THE TASK:
Repeat every line of the listing below word for word.
═════ RECORDS PROVIDED
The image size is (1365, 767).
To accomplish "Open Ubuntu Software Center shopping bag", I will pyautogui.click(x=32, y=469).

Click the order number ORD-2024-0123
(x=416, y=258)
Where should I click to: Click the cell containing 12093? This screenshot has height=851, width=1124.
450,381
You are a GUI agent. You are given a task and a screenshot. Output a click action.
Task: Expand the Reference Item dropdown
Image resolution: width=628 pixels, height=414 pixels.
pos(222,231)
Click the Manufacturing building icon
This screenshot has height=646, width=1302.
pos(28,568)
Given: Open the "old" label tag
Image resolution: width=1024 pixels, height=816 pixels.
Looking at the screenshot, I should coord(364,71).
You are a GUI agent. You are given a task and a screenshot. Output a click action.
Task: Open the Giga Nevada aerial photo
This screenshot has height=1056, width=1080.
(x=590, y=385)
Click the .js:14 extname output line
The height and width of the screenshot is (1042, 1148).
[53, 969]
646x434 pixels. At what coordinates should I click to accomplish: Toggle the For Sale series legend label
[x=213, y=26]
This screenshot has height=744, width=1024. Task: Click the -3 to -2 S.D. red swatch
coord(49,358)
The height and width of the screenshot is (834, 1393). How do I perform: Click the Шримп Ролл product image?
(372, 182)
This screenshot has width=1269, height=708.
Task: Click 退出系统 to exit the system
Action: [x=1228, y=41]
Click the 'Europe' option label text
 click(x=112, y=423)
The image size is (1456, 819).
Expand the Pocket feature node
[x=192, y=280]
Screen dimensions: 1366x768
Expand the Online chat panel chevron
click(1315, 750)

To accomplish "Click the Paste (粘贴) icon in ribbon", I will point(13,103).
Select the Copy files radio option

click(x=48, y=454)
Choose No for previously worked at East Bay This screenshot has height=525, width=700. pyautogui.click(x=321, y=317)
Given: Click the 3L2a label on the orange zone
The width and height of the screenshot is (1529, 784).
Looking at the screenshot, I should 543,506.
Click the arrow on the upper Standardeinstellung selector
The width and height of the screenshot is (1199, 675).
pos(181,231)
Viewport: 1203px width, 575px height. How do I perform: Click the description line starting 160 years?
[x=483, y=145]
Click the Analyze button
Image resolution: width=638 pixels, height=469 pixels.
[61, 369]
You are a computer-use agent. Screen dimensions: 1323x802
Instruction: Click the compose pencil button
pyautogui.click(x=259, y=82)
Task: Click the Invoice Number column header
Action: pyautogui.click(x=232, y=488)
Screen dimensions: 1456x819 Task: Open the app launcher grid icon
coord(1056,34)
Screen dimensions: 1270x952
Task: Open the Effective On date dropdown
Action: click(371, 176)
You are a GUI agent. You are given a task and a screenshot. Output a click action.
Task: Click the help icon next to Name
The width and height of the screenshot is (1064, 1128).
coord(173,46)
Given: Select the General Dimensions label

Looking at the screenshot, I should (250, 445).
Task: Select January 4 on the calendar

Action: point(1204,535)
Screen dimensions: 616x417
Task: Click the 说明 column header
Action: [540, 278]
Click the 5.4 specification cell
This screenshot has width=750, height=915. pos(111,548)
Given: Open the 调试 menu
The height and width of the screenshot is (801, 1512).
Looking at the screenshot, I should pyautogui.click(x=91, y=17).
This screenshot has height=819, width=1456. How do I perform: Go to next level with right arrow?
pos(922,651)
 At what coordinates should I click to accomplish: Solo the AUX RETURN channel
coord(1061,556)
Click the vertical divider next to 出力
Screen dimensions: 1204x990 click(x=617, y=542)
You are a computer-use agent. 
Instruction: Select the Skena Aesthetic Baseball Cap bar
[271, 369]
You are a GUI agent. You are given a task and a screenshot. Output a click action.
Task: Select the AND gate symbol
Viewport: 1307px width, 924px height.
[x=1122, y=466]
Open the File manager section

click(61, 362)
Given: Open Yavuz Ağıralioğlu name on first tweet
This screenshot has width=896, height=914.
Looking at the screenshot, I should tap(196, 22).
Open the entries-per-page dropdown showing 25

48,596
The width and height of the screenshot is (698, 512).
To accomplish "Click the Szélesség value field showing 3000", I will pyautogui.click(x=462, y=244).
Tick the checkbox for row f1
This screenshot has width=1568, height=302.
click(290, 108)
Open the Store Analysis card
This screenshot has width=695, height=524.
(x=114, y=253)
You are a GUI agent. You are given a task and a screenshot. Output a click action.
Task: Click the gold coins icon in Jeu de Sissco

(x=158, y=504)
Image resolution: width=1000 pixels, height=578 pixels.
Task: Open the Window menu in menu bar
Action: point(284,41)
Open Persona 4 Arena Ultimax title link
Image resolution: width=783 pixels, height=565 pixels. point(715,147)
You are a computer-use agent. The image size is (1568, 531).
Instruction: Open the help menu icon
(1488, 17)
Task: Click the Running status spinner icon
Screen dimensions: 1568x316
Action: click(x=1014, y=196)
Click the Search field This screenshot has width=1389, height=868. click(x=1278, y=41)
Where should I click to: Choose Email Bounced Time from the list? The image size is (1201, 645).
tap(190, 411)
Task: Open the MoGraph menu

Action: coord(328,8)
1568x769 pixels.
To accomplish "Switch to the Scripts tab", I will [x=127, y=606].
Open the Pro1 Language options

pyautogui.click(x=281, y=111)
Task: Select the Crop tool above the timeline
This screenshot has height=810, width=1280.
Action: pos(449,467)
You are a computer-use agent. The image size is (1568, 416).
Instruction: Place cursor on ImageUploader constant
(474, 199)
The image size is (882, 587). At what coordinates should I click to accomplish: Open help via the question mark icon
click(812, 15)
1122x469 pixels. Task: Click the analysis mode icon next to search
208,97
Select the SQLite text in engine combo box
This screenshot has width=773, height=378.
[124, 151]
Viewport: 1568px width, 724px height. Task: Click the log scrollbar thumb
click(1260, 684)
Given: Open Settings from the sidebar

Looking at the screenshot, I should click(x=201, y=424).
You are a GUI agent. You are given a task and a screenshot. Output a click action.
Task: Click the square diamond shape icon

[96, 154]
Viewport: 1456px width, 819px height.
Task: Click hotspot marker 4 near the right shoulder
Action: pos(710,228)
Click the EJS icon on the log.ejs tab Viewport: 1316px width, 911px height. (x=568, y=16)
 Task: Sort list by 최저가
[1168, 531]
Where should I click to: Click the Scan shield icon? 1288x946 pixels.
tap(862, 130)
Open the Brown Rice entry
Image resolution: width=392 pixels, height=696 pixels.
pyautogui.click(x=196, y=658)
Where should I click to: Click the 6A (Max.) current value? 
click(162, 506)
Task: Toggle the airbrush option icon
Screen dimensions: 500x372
══════════
OUTPUT BELOW:
The image size is (1365, 767).
To accomplish "Open Ubuntu Software Center shopping bag", I will pyautogui.click(x=32, y=469).

Click the order number ORD-2024-0123
(x=416, y=258)
Where should I click to: Click the cell containing 12093? This screenshot has height=851, width=1124.
450,381
You are a GUI agent. You are given a task and a screenshot. Output a click action.
Task: Expand the Reference Item dropdown
Image resolution: width=628 pixels, height=414 pixels.
pos(222,231)
Click the Manufacturing building icon
This screenshot has height=646, width=1302.
pos(28,568)
Given: Open the "old" label tag
Image resolution: width=1024 pixels, height=816 pixels.
Looking at the screenshot, I should coord(364,71).
You are a GUI agent. You are given a task and a screenshot. Output a click action.
Task: Open the Giga Nevada aerial photo
This screenshot has height=1056, width=1080.
(x=590, y=385)
Click the .js:14 extname output line
The height and width of the screenshot is (1042, 1148).
[53, 969]
646x434 pixels. At what coordinates should I click to accomplish: Toggle the For Sale series legend label
[x=213, y=26]
This screenshot has height=744, width=1024. Task: Click the -3 to -2 S.D. red swatch
coord(49,358)
The height and width of the screenshot is (834, 1393). How do I perform: Click the Шримп Ролл product image?
(372, 182)
This screenshot has width=1269, height=708.
Task: Click 退出系统 to exit the system
Action: [x=1228, y=41]
Click the 'Europe' option label text
 click(x=112, y=423)
The image size is (1456, 819).
Expand the Pocket feature node
[x=192, y=280]
Screen dimensions: 1366x768
Expand the Online chat panel chevron
click(1315, 750)

To accomplish "Click the Paste (粘贴) icon in ribbon", I will point(13,103).
Select the Copy files radio option

click(x=48, y=454)
Choose No for previously worked at East Bay This screenshot has height=525, width=700. pyautogui.click(x=321, y=317)
Given: Click the 3L2a label on the orange zone
The width and height of the screenshot is (1529, 784).
Looking at the screenshot, I should 543,506.
Click the arrow on the upper Standardeinstellung selector
The width and height of the screenshot is (1199, 675).
pos(181,231)
Viewport: 1203px width, 575px height. How do I perform: Click the description line starting 160 years?
[x=483, y=145]
Click the Analyze button
Image resolution: width=638 pixels, height=469 pixels.
[61, 369]
You are a computer-use agent. Screen dimensions: 1323x802
Instruction: Click the compose pencil button
pyautogui.click(x=259, y=82)
Task: Click the Invoice Number column header
Action: pyautogui.click(x=232, y=488)
Screen dimensions: 1456x819 Task: Open the app launcher grid icon
coord(1056,34)
Screen dimensions: 1270x952
Task: Open the Effective On date dropdown
Action: click(371, 176)
You are a GUI agent. You are given a task and a screenshot. Output a click action.
Task: Click the help icon next to Name
The width and height of the screenshot is (1064, 1128).
coord(173,46)
Given: Select the General Dimensions label

Looking at the screenshot, I should (250, 445).
Task: Select January 4 on the calendar

Action: point(1204,535)
Screen dimensions: 616x417
Task: Click the 说明 column header
Action: [540, 278]
Click the 5.4 specification cell
This screenshot has width=750, height=915. pos(111,548)
Given: Open the 调试 menu
The height and width of the screenshot is (801, 1512).
Looking at the screenshot, I should pyautogui.click(x=91, y=17).
This screenshot has height=819, width=1456. How do I perform: Go to next level with right arrow?
pos(922,651)
 At what coordinates should I click to accomplish: Solo the AUX RETURN channel
coord(1061,556)
Click the vertical divider next to 出力
Screen dimensions: 1204x990 click(x=617, y=542)
You are a computer-use agent. 
Instruction: Select the Skena Aesthetic Baseball Cap bar
[271, 369]
You are a GUI agent. You are given a task and a screenshot. Output a click action.
Task: Select the AND gate symbol
Viewport: 1307px width, 924px height.
[x=1122, y=466]
Open the File manager section

click(61, 362)
Given: Open Yavuz Ağıralioğlu name on first tweet
This screenshot has width=896, height=914.
Looking at the screenshot, I should tap(196, 22).
Open the entries-per-page dropdown showing 25

48,596
The width and height of the screenshot is (698, 512).
To accomplish "Click the Szélesség value field showing 3000", I will pyautogui.click(x=462, y=244).
Tick the checkbox for row f1
This screenshot has width=1568, height=302.
click(290, 108)
Open the Store Analysis card
This screenshot has width=695, height=524.
(x=114, y=253)
You are a GUI agent. You are given a task and a screenshot. Output a click action.
Task: Click the gold coins icon in Jeu de Sissco

(x=158, y=504)
Image resolution: width=1000 pixels, height=578 pixels.
Task: Open the Window menu in menu bar
Action: point(284,41)
Open Persona 4 Arena Ultimax title link
Image resolution: width=783 pixels, height=565 pixels. point(715,147)
You are a computer-use agent. The image size is (1568, 531).
Instruction: Open the help menu icon
(1488, 17)
Task: Click the Running status spinner icon
Screen dimensions: 1568x316
Action: click(x=1014, y=196)
Click the Search field This screenshot has width=1389, height=868. click(x=1278, y=41)
Where should I click to: Choose Email Bounced Time from the list? The image size is (1201, 645).
tap(190, 411)
Task: Open the MoGraph menu

Action: coord(328,8)
1568x769 pixels.
To accomplish "Switch to the Scripts tab", I will [x=127, y=606].
Open the Pro1 Language options

pyautogui.click(x=281, y=111)
Task: Select the Crop tool above the timeline
This screenshot has height=810, width=1280.
Action: pos(449,467)
You are a computer-use agent. The image size is (1568, 416).
Instruction: Place cursor on ImageUploader constant
(474, 199)
The image size is (882, 587). At what coordinates should I click to accomplish: Open help via the question mark icon
click(812, 15)
1122x469 pixels. Task: Click the analysis mode icon next to search
208,97
Select the SQLite text in engine combo box
This screenshot has width=773, height=378.
[124, 151]
Viewport: 1568px width, 724px height. Task: Click the log scrollbar thumb
click(1260, 684)
Given: Open Settings from the sidebar

Looking at the screenshot, I should click(x=201, y=424).
You are a GUI agent. You are given a task and a screenshot. Output a click action.
Task: Click the square diamond shape icon

[96, 154]
Viewport: 1456px width, 819px height.
Task: Click hotspot marker 4 near the right shoulder
Action: pos(710,228)
Click the EJS icon on the log.ejs tab Viewport: 1316px width, 911px height. (x=568, y=16)
 Task: Sort list by 최저가
[1168, 531]
Where should I click to: Click the Scan shield icon? 1288x946 pixels.
tap(862, 130)
Open the Brown Rice entry
Image resolution: width=392 pixels, height=696 pixels.
pyautogui.click(x=196, y=658)
Where should I click to: Click the 6A (Max.) current value? 
click(162, 506)
Task: Toggle the airbrush option icon
Screen dimensions: 500x372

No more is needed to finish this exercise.